▶ _Source_
»»

Trying to figure out how to resolve the data skew
I rewrote the logic 5 different ways. The highest batch cost queries execute the fastest. I attach all 5 below. The highest batch costs ones also have the better cardinality estimates (although not perfect).
I reached out to the application team to find out why we are doing a count/group by to determine order status vs just checking for a status. I am currently researching alternative coding directions based on their feedback.
So, it turns out, what they are doing is just trying to determine if the order has been picked up or not. an order in this situation would have a record with a status of 100, but no other records with additional status values. i.e. another record with 101 status would mean processing and a record with 106 would mean error. So only an order with a single record of 100.
In the original query, this internal row goal was applied during query optimization due to the TOP (8) clause (adding a FAST 8 query hint would have a similar effect).
When a row goal is applied, cardinality estimates are scaled down from the full set on the assumption that potential matches are distributed evenly throughout the data. Where this assumption does not hold (i.e. the matches are skewed toward the end of the set) or where accurate cardinality estimation is difficult, the execution plan ends up processing many more rows than the optimizer expected.

««

▶ _Data extract_
»»

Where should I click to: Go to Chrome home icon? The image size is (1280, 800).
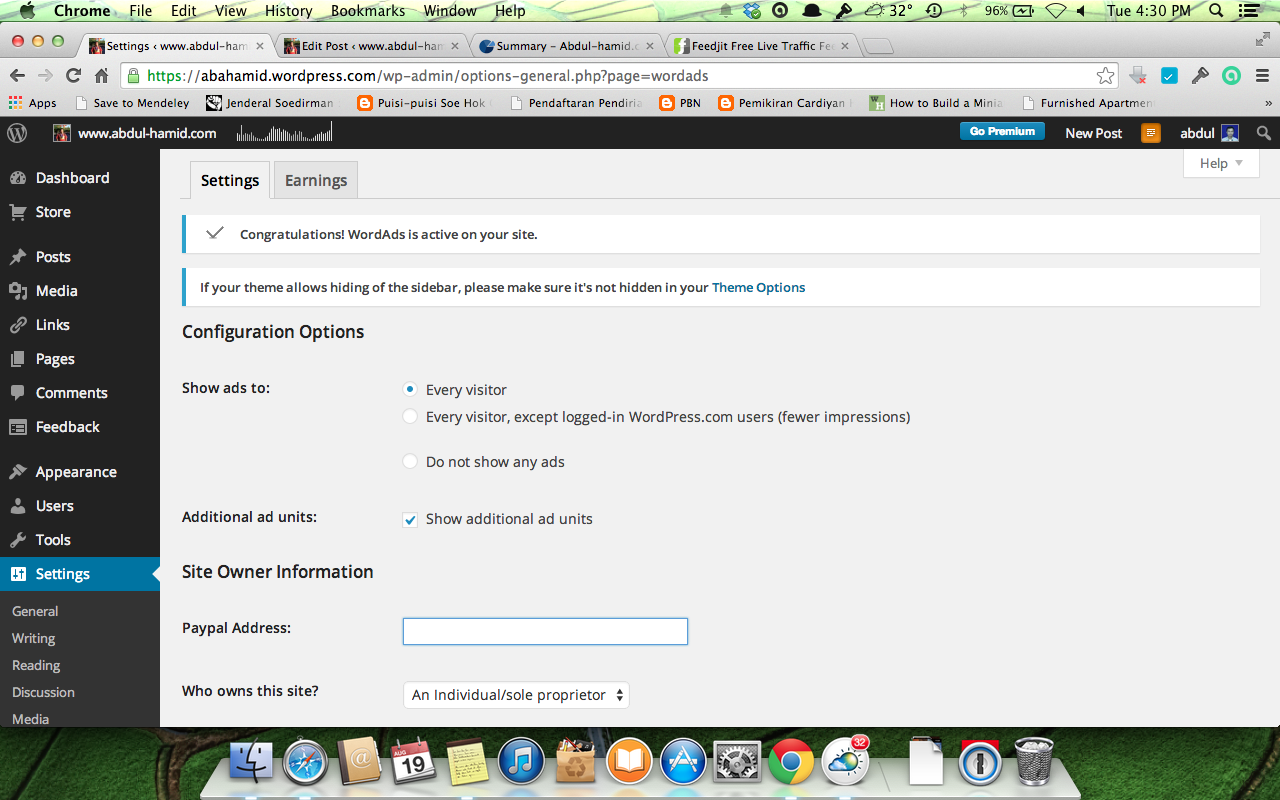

««

▶ _What this task involves_
Resume the forum thread on data skew and row goals, starting after its last sentence.

▶ _Final result_
There are several ways to work around this problem when it occurs. One is to execute the query without applying the row goal logic. Microsoft provide documented and supported trace flag 4138 for this purpose. In addition, you can apply this trace flag to a single query using the QUERYTRACEON hint, which is also documented and supported for use with trace flag 4138. The full syntax needed is OPTION (QUERYTRACEON 4138). This will produce a plan optimized for the case where all potential matches need to be checked, rather than stopping after the first 8 are found. To be clear, the query will still only produce a maximum of 8 rows of output – the trace flag just changes the optimizer's approach to finding those rows.
A second solution is to rewrite the query using alternate syntax that happens to generate an execution plan that works better for you in practice. This is where the DBA's knowledge of the data and wider system requirements comes into play. If you know that the query will usually find 8 matches quickly, you might prefer the row-goal plan. If the more normal case is that fewer than 8 matches exist, you could prefer a different plan. Most often, you will end up choosing a plan that works acceptably well for both cases.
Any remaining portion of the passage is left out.